Ethane and other higher order hydrocarbons contained within the hydrocarbon containing feed stream can be prereformed to methane prior to reacting the oxygen permeate with the hydrocarbon and the steam. Other pretreatment can include removing sulfur from the hydrocarbon containing feed stream. Part of the hydrogen produced can be added to the hydrocarbon containing feed stream.
In a specific embodiment of the present invention, the oxygen can be separated from the oxygen containing gas and synthesis gas can be generated in a first reaction stage. A synthesis gas stream formed from the synthesis gas can be introduced into a second reaction stage to separate the hydrogen from the synthesis gas and thereby to produce the hydrogen-depleted crude synthesis gas. The steam for the steam feed stream can be produced through indirect heat exchange with the synthesis gas stream. In such embodiment, the hydrocarbon containing feed stream and an air stream to supply the air for combustion of the hydrogen-depleted crude synthesis gas are preheated through heat exchange with a retentate stream composed of an oxygen depleted retentate formed by separation of the oxygen from the oxygen containing feed stream. A make-up water stream, provided for make-up of the steam, is preheated, and the hydrocarbon containing gas stream is preheated through indirect heat transfer with the hydrogen permeate stream.
The oxygen containing feed stream can be compressed to a sufficiently high pressure to allow for the recovery of work. In this regard, separation of the oxygen from the heated oxygen containing feed stream produces an oxygen-depleted retentate. An oxygen-depleted retentate stream composed of the oxygen-depleted retentate is expanded with the performance of work. The work may be extracted as electrical power and/or drive a compressor or blower.
In any embodiment of the present invention, the hydrogen transport membrane can be a metal membrane or a proton conducting membrane or a porous ceramic membrane. The oxygen transport membrane can be formed from a mixed conductor membrane or a dual phase mixed metal and metal oxide membrane.

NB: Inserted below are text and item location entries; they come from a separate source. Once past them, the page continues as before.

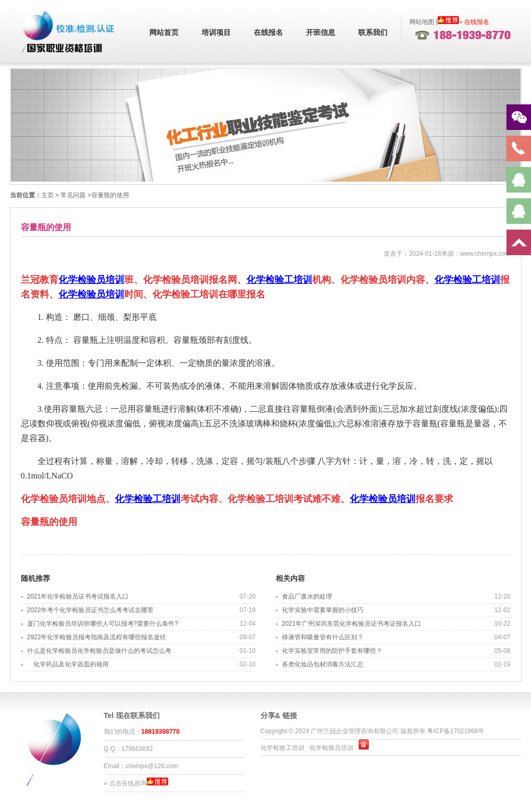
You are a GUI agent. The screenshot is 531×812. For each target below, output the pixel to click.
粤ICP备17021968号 (455, 731)
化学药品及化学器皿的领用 (68, 664)
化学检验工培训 (279, 280)
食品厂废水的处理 (307, 596)
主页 (48, 195)
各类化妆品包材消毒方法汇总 (323, 664)
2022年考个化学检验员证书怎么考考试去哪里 (90, 610)
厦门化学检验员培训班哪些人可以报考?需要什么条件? (102, 624)
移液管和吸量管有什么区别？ (323, 637)
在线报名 (268, 32)
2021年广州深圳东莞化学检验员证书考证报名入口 (351, 624)
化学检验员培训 (91, 280)
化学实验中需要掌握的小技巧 (323, 610)
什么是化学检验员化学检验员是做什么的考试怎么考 (99, 651)
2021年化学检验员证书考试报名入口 (78, 596)
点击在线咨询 (128, 783)
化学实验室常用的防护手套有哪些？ (332, 651)
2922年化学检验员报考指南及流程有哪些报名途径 (97, 637)
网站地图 (422, 22)
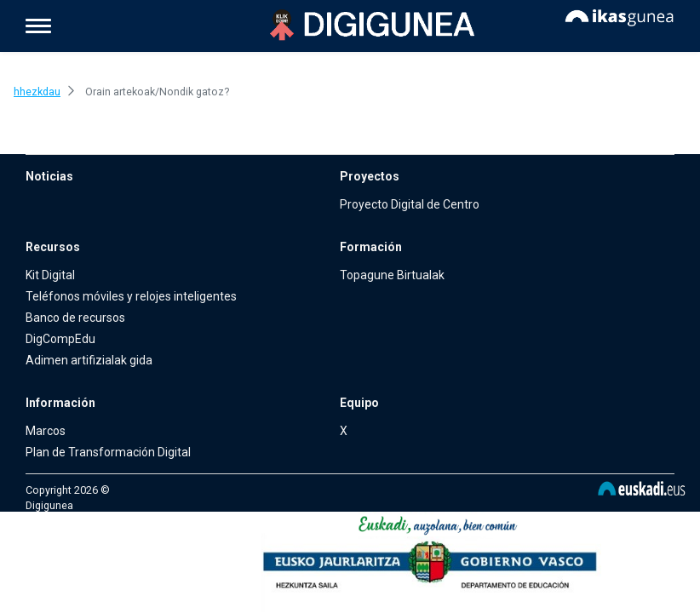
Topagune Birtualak (392, 275)
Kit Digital (50, 275)
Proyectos (370, 176)
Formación (370, 247)
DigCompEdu (60, 339)
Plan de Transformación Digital (108, 452)
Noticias (49, 176)
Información (60, 403)
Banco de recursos (75, 318)
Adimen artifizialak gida (89, 360)
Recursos (53, 247)
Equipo (359, 403)
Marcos (45, 431)
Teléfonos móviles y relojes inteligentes (131, 296)
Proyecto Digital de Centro (410, 204)
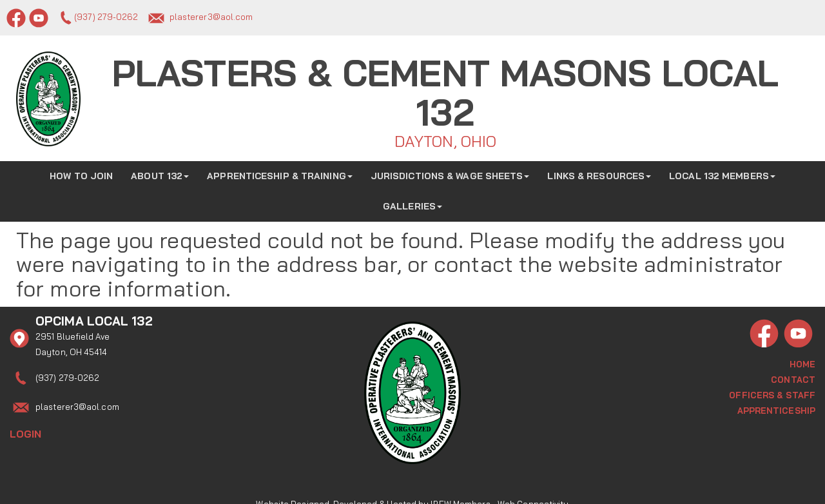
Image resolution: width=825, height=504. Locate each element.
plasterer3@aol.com (211, 17)
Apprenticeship (776, 407)
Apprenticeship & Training (280, 173)
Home (802, 361)
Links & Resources (599, 173)
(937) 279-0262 (106, 17)
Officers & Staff (772, 392)
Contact (793, 376)
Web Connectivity (533, 488)
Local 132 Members (722, 173)
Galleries (412, 203)
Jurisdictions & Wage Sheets (450, 173)
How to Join (81, 173)
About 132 (160, 173)
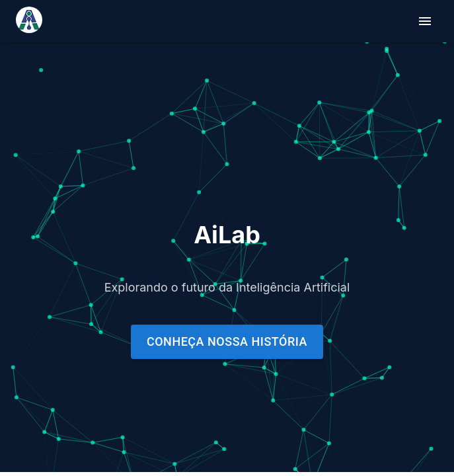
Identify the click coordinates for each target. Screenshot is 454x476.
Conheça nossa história (227, 341)
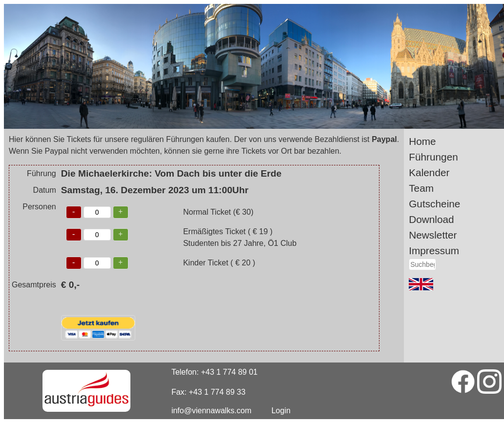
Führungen (433, 157)
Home (422, 141)
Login (281, 410)
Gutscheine (434, 203)
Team (421, 188)
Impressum (434, 250)
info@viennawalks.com (211, 410)
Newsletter (433, 235)
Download (431, 219)
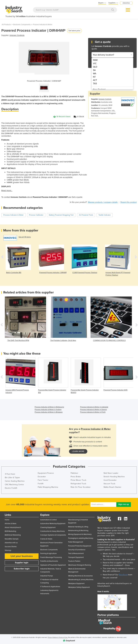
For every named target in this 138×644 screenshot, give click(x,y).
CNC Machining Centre (14, 484)
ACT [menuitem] (95, 80)
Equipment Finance (46, 473)
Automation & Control (48, 520)
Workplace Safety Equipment (79, 587)
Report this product (128, 202)
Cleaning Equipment (48, 528)
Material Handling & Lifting (78, 527)
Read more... (7, 190)
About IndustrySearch (13, 528)
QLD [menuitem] (95, 67)
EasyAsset (123, 574)
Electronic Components (22, 24)
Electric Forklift (11, 488)
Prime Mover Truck (78, 480)
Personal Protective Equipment (80, 546)
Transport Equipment (76, 557)
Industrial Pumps (46, 576)
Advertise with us (11, 542)
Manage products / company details (103, 202)
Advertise (126, 3)
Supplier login (22, 562)
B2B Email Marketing (12, 535)
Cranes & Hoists (46, 539)
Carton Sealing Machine (14, 481)
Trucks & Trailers (74, 561)
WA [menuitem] (94, 74)
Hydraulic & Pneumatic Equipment (53, 565)
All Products (6, 24)
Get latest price (74, 31)
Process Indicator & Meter (42, 24)
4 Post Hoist (10, 474)
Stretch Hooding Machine (114, 476)
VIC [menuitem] (95, 63)
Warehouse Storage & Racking (80, 565)
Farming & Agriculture (48, 554)
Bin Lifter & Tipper (12, 478)
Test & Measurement (76, 554)
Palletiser (74, 473)
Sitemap (8, 550)
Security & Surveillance (77, 550)
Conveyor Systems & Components (53, 535)
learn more (78, 451)
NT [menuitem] (94, 77)
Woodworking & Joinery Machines (81, 580)
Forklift (40, 484)
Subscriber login (22, 568)
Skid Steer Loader (111, 473)
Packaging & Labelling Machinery (80, 538)
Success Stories (10, 546)
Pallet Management (76, 542)
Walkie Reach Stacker (112, 487)
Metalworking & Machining (78, 530)
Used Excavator (110, 480)
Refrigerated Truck (78, 484)
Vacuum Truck (109, 484)
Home (7, 520)
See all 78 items (24, 237)
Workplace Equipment (76, 584)
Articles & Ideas (10, 524)
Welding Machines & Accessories (80, 576)
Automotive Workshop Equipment (53, 524)
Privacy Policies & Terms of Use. (58, 637)
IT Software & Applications (50, 586)
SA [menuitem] (94, 70)
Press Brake (76, 476)
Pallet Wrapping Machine (48, 487)
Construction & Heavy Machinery (52, 531)
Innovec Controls (17, 35)
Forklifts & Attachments (49, 561)
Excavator (42, 476)
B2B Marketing (10, 531)
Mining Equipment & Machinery (80, 534)
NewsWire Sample (12, 539)
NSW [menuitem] (95, 60)
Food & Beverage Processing (51, 557)
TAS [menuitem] (95, 84)
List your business (22, 556)
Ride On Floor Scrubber (80, 487)
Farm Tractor (43, 480)
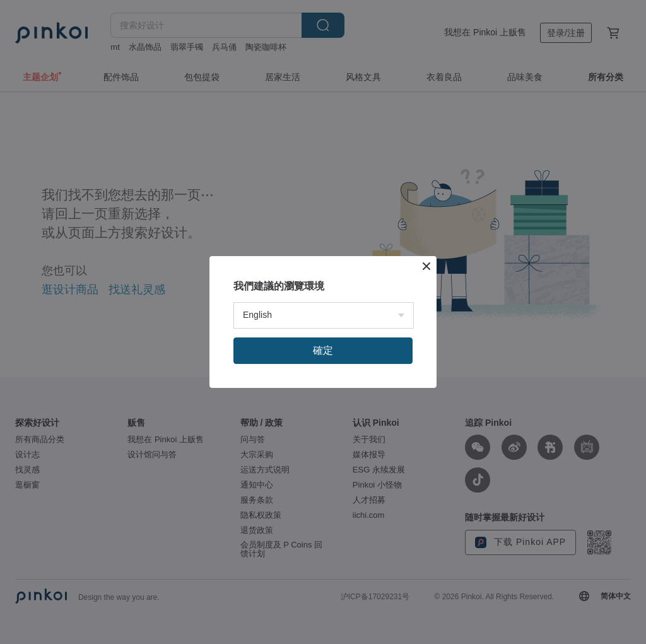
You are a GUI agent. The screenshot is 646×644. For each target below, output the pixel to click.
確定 (323, 350)
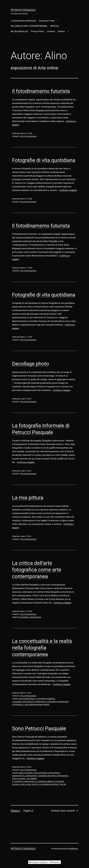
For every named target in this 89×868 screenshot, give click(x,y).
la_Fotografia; (59, 781)
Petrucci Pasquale (23, 10)
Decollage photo (30, 364)
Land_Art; (35, 784)
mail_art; (63, 784)
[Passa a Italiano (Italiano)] (55, 862)
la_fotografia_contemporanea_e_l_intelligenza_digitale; (33, 781)
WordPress (73, 848)
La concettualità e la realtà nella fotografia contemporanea (42, 648)
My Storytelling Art (19, 31)
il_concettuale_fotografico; (45, 699)
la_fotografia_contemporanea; (30, 617)
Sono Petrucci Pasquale (39, 728)
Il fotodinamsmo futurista (41, 91)
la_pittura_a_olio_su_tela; (21, 784)
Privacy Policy (37, 31)
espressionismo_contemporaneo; (25, 776)
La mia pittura (28, 498)
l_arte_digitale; (31, 779)
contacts (51, 31)
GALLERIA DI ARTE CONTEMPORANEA (29, 26)
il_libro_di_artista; (19, 779)
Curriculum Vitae (47, 21)
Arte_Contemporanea (28, 136)
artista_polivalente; (26, 773)
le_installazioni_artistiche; (49, 784)
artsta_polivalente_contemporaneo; (47, 773)
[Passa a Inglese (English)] (38, 862)
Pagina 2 (28, 811)
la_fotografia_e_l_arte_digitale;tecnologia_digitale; (31, 705)
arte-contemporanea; (26, 699)
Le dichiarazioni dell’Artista (23, 21)
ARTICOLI (54, 26)
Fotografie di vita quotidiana (43, 160)
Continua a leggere (68, 190)
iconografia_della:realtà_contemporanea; (53, 776)
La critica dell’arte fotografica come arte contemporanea (36, 569)
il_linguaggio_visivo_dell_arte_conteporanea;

In absence of the present invention, the obvious choice for small-scale hydrogen production is to flare hydrogen-depleted crude synthesis gas after recovering the thermal energy. However, it is difficult to flare the gas because of its low thermal energy and low Btu content. In any event, flaring will represent an energy loss from the plant. In this regard, if the hydrogen-depleted crude synthesis gas is sent to the flare at a high temperature to facilitate combustion, there will be even greater losses of both thermal and fuel energy. Thus, the use in the present invention of hydrogen-depleted crude synthesis gas as a fuel to preheat air or other oxygen containing gas, not only utilizes both its fuel and thermal energy and solves problem of flaring of low grade fuel gas but also simplifies apparatus by reducing the number of heat exchangers. Furthermore, combustion of the hydrogen-depleted, crude synthesis gas produces more heat per mole of oxygen consumed than other fuels. Since the oxygen containing gas is the source of oxygen in the production of the synthesis gas, it is important to conserve oxygen molecules during combustion.